JEFFERSON CITY - National and state agriculture officials predicted the outbreak of hoof-and-mouth disease that has crippled the European farm economy would not infect Missouri's booming beef market.

Lowell Mohler, director of the Missouri Department of Agriculture, said federal and state agencies have heightened airport security and expanded producer awareness programs in an effort to guarantee the quality of Missouri beef.

"Certainly, any time we have a disease as contagious and out of control as it is Europe, we are concerned," Mohler said. "We are in a high state of readiness to head it off here."

Britain was rocked last month by its first hoof-and-mouth outbreak in 20 years. The disease has since spread like wildfire across the region, with the European Union reporting 422 cases in England, France, Northern Ireland, and the Netherlands. There have been 72 new cases reported this week.

The virus, which is easily transmitted, affects cloven-hooved animals such as cattle, swine, sheep and deer. Authorities in Europe may have to slaughter some 1 million animals because of the epidemic, according to unofficial estimates.

Mohler said Missouri primarily produces cattle, so his office has been working with the state's 69,000 cattle operations to alleviate concern.

For his part, the state veterinarian has been providing information to local veterinarians and livestock owners.

The last reported instance of hoof-and-mouth disease in the U.S. occurred in 1929. Officials slaughtered 3,600 pigs and contained the outbreak to California.

While empathetic, Mohler was also practical.

"Long term, our markets will expand across international lines," said Mohler. Missouri ranks second in the nation for beef production, according to statistics from the state agriculture department.

The U.S. Department of Agriculture "immediately increased vigil" over travelers and cargo entering the country, the port director at Lambert International Airport, Dana DeWeese, said in an interview.

"The traveling public has been very cooperative," DeWeese said.

Federal inspectors have been searching imported cargo for contaminated soil, using X-ray machines to check luggage for meat products and spraying travelers' shoes with bleach, DeWeese said.
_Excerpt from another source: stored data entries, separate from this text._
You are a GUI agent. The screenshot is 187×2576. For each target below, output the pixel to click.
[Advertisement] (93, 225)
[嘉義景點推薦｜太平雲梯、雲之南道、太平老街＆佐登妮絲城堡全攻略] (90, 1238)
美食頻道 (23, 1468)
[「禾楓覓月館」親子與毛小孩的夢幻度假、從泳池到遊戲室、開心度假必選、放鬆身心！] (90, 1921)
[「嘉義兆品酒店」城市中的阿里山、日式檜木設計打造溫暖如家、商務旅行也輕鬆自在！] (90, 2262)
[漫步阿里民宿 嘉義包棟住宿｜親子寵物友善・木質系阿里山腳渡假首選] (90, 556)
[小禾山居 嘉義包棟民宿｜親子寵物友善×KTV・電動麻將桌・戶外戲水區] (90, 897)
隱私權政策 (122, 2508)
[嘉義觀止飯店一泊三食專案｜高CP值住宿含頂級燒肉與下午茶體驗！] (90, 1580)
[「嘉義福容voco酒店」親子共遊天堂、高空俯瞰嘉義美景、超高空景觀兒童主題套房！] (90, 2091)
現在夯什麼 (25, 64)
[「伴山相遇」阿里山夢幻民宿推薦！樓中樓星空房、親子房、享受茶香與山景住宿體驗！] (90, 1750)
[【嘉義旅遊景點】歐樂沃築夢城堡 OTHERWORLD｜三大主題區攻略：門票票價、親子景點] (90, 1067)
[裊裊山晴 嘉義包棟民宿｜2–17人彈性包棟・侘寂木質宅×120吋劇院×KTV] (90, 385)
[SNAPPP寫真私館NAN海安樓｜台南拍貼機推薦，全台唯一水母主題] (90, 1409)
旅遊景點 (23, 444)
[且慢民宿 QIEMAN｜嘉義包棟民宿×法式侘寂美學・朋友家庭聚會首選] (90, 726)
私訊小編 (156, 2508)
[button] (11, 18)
"We feel this has been very successful," said DeWeese, who predicted the precautions would remain in place for at least three to six months based on conditions in the EU.
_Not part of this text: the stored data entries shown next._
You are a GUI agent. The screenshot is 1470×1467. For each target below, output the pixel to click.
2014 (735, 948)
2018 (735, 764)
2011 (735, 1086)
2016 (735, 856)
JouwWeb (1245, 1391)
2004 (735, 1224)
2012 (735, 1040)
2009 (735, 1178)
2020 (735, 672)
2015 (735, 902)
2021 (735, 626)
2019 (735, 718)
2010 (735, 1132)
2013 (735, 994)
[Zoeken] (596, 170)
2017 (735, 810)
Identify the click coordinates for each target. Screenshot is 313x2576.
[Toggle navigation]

Eldon Cole, a regional livestock specialist, said the largest danger to the beef industry in the U.S. hinges on public perception of the epidemic. He said current perceptions of hoof-and-mouth, especially erroneous comparisons to Mad Cow disease, could stymie beef sales.

"This is not a human health threat, it is an economic production concern," Cole said. "I don't hear enough people saying this is not a threat to human health at this time."